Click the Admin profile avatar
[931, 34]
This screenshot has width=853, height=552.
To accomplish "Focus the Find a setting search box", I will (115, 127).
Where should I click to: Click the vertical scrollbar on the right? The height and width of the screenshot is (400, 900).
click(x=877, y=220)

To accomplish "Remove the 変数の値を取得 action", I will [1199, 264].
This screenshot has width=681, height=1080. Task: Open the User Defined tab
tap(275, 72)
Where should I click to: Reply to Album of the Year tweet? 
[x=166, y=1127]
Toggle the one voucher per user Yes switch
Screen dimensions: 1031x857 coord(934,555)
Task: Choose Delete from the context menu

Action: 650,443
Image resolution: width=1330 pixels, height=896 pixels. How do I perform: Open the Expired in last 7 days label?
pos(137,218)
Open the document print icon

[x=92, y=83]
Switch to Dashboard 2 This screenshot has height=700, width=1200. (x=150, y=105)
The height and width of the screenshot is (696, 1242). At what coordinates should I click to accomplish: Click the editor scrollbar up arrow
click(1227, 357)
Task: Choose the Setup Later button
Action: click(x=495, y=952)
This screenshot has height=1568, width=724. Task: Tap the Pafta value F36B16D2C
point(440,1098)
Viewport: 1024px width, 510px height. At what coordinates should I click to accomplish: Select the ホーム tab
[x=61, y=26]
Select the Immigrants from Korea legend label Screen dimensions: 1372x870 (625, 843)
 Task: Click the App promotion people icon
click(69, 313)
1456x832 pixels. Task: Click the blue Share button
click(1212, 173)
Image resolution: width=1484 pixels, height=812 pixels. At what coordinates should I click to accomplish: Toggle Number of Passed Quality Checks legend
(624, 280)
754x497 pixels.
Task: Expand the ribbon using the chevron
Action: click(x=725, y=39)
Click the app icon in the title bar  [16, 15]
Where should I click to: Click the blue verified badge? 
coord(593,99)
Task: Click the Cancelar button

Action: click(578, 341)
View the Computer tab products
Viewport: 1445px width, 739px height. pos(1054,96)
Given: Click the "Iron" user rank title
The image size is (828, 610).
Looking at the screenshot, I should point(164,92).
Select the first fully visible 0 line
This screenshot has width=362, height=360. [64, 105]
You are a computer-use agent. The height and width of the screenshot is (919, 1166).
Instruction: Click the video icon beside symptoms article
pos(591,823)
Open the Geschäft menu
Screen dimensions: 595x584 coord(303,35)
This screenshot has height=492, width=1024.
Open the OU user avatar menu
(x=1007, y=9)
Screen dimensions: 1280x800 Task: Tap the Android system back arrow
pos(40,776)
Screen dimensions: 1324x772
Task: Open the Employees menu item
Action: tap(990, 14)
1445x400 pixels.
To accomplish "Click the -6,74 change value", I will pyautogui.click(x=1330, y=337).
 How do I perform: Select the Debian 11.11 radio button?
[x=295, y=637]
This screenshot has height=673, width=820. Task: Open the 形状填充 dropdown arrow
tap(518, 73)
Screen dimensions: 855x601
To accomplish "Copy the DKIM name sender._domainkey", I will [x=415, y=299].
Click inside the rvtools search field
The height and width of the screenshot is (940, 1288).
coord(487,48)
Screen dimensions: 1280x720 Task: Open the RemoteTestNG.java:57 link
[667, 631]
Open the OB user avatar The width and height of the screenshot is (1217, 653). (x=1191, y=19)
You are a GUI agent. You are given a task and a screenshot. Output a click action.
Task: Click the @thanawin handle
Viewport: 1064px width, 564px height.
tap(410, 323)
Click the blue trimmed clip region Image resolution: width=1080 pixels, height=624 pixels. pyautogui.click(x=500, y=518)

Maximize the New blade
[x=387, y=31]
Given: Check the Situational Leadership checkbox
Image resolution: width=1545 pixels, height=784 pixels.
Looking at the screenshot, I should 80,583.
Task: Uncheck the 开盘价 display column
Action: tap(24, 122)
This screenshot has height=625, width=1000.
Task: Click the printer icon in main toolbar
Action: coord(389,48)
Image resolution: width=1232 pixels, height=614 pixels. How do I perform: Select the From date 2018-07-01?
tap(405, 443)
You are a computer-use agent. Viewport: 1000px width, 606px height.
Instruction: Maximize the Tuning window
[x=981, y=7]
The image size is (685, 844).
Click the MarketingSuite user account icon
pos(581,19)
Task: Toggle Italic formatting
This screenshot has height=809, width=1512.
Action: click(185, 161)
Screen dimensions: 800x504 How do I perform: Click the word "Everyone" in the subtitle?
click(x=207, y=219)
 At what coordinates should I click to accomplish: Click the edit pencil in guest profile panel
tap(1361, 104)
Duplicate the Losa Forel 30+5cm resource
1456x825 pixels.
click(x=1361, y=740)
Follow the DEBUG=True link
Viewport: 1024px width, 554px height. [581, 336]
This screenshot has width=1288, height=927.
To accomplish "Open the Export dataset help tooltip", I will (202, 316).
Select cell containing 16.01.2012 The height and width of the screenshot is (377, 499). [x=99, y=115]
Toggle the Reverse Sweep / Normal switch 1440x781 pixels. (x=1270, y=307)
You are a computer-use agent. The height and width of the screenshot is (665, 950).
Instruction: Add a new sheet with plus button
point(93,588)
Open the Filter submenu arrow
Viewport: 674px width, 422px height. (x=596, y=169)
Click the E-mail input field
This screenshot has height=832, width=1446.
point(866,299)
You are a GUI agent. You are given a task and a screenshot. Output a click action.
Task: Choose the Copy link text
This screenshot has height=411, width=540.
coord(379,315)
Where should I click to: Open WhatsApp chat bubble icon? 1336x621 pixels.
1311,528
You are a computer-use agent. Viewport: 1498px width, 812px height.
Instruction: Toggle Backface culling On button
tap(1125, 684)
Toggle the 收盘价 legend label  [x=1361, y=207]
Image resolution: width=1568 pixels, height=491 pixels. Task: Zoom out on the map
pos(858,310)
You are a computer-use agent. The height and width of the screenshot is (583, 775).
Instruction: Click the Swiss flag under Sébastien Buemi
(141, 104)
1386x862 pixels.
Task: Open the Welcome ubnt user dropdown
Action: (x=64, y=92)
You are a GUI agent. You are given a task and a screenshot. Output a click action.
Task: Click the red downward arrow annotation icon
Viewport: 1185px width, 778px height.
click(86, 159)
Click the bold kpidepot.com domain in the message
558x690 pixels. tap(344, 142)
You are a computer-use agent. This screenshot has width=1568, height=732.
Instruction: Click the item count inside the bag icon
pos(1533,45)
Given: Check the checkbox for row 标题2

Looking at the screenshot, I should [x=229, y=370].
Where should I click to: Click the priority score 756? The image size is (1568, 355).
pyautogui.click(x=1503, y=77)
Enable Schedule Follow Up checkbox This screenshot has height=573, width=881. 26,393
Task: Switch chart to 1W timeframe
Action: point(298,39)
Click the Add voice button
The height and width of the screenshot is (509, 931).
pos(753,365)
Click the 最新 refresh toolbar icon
• • • •
■ **Aim of the task**:
Restate the data exactly, keeping every line intact.

■ **Answer space**:
Click the Admin profile avatar
[931, 34]
This screenshot has width=853, height=552.
To accomplish "Focus the Find a setting search box", I will (115, 127).
Where should I click to: Click the vertical scrollbar on the right? The height and width of the screenshot is (400, 900).
click(x=877, y=220)

To accomplish "Remove the 変数の値を取得 action", I will [1199, 264].
This screenshot has width=681, height=1080. Task: Open the User Defined tab
tap(275, 72)
Where should I click to: Reply to Album of the Year tweet? 
[x=166, y=1127]
Toggle the one voucher per user Yes switch
Screen dimensions: 1031x857 coord(934,555)
Task: Choose Delete from the context menu

Action: 650,443
Image resolution: width=1330 pixels, height=896 pixels. How do I perform: Open the Expired in last 7 days label?
pos(137,218)
Open the document print icon

[x=92, y=83]
Switch to Dashboard 2 This screenshot has height=700, width=1200. (x=150, y=105)
The height and width of the screenshot is (696, 1242). At what coordinates should I click to accomplish: Click the editor scrollbar up arrow
click(1227, 357)
Task: Choose the Setup Later button
Action: click(x=495, y=952)
This screenshot has height=1568, width=724. Task: Tap the Pafta value F36B16D2C
point(440,1098)
Viewport: 1024px width, 510px height. At what coordinates should I click to accomplish: Select the ホーム tab
[x=61, y=26]
Select the Immigrants from Korea legend label Screen dimensions: 1372x870 (625, 843)
 Task: Click the App promotion people icon
click(69, 313)
1456x832 pixels. Task: Click the blue Share button
click(1212, 173)
Image resolution: width=1484 pixels, height=812 pixels. At what coordinates should I click to accomplish: Toggle Number of Passed Quality Checks legend
(624, 280)
754x497 pixels.
Task: Expand the ribbon using the chevron
Action: click(x=725, y=39)
Click the app icon in the title bar  [16, 15]
Where should I click to: Click the blue verified badge? 
coord(593,99)
Task: Click the Cancelar button

Action: click(578, 341)
View the Computer tab products
Viewport: 1445px width, 739px height. pos(1054,96)
Given: Click the "Iron" user rank title
The image size is (828, 610).
Looking at the screenshot, I should point(164,92).
Select the first fully visible 0 line
This screenshot has width=362, height=360. [64, 105]
You are a computer-use agent. The height and width of the screenshot is (919, 1166).
Instruction: Click the video icon beside symptoms article
pos(591,823)
Open the Geschäft menu
Screen dimensions: 595x584 coord(303,35)
This screenshot has height=492, width=1024.
Open the OU user avatar menu
(x=1007, y=9)
Screen dimensions: 1280x800 Task: Tap the Android system back arrow
pos(40,776)
Screen dimensions: 1324x772
Task: Open the Employees menu item
Action: tap(990, 14)
1445x400 pixels.
To accomplish "Click the -6,74 change value", I will pyautogui.click(x=1330, y=337).
 How do I perform: Select the Debian 11.11 radio button?
[x=295, y=637]
This screenshot has height=673, width=820. Task: Open the 形状填充 dropdown arrow
tap(518, 73)
Screen dimensions: 855x601
To accomplish "Copy the DKIM name sender._domainkey", I will [x=415, y=299].
Click inside the rvtools search field
The height and width of the screenshot is (940, 1288).
coord(487,48)
Screen dimensions: 1280x720 Task: Open the RemoteTestNG.java:57 link
[667, 631]
Open the OB user avatar The width and height of the screenshot is (1217, 653). (x=1191, y=19)
You are a GUI agent. You are given a task and a screenshot. Output a click action.
Task: Click the @thanawin handle
Viewport: 1064px width, 564px height.
tap(410, 323)
Click the blue trimmed clip region Image resolution: width=1080 pixels, height=624 pixels. pyautogui.click(x=500, y=518)

Maximize the New blade
[x=387, y=31]
Given: Check the Situational Leadership checkbox
Image resolution: width=1545 pixels, height=784 pixels.
Looking at the screenshot, I should 80,583.
Task: Uncheck the 开盘价 display column
Action: tap(24, 122)
This screenshot has height=625, width=1000.
Task: Click the printer icon in main toolbar
Action: coord(389,48)
Image resolution: width=1232 pixels, height=614 pixels. How do I perform: Select the From date 2018-07-01?
tap(405, 443)
You are a computer-use agent. Viewport: 1000px width, 606px height.
Instruction: Maximize the Tuning window
[x=981, y=7]
The image size is (685, 844).
Click the MarketingSuite user account icon
pos(581,19)
Task: Toggle Italic formatting
This screenshot has height=809, width=1512.
Action: click(185, 161)
Screen dimensions: 800x504 How do I perform: Click the word "Everyone" in the subtitle?
click(x=207, y=219)
 At what coordinates should I click to accomplish: Click the edit pencil in guest profile panel
tap(1361, 104)
Duplicate the Losa Forel 30+5cm resource
1456x825 pixels.
click(x=1361, y=740)
Follow the DEBUG=True link
Viewport: 1024px width, 554px height. [581, 336]
This screenshot has width=1288, height=927.
To accomplish "Open the Export dataset help tooltip", I will (202, 316).
Select cell containing 16.01.2012 The height and width of the screenshot is (377, 499). [x=99, y=115]
Toggle the Reverse Sweep / Normal switch 1440x781 pixels. (x=1270, y=307)
You are a computer-use agent. The height and width of the screenshot is (665, 950).
Instruction: Add a new sheet with plus button
point(93,588)
Open the Filter submenu arrow
Viewport: 674px width, 422px height. (x=596, y=169)
Click the E-mail input field
This screenshot has height=832, width=1446.
point(866,299)
You are a GUI agent. You are given a task and a screenshot. Output a click action.
Task: Choose the Copy link text
This screenshot has height=411, width=540.
coord(379,315)
Where should I click to: Open WhatsApp chat bubble icon? 1336x621 pixels.
1311,528
You are a computer-use agent. Viewport: 1498px width, 812px height.
Instruction: Toggle Backface culling On button
tap(1125, 684)
Toggle the 收盘价 legend label  [x=1361, y=207]
Image resolution: width=1568 pixels, height=491 pixels. Task: Zoom out on the map
pos(858,310)
You are a computer-use agent. The height and width of the screenshot is (583, 775).
Instruction: Click the Swiss flag under Sébastien Buemi
(141, 104)
1386x862 pixels.
Task: Open the Welcome ubnt user dropdown
Action: (x=64, y=92)
You are a GUI agent. You are given a task and a screenshot. Output a click action.
Task: Click the red downward arrow annotation icon
Viewport: 1185px width, 778px height.
click(86, 159)
Click the bold kpidepot.com domain in the message
558x690 pixels. tap(344, 142)
You are a computer-use agent. This screenshot has width=1568, height=732.
Instruction: Click the item count inside the bag icon
pos(1533,45)
Given: Check the checkbox for row 标题2

Looking at the screenshot, I should [x=229, y=370].
Where should I click to: Click the priority score 756? The image size is (1568, 355).
pyautogui.click(x=1503, y=77)
Enable Schedule Follow Up checkbox This screenshot has height=573, width=881. 26,393
Task: Switch chart to 1W timeframe
Action: point(298,39)
Click the Add voice button
The height and width of the screenshot is (509, 931).
pos(753,365)
Click the 最新 refresh toolbar icon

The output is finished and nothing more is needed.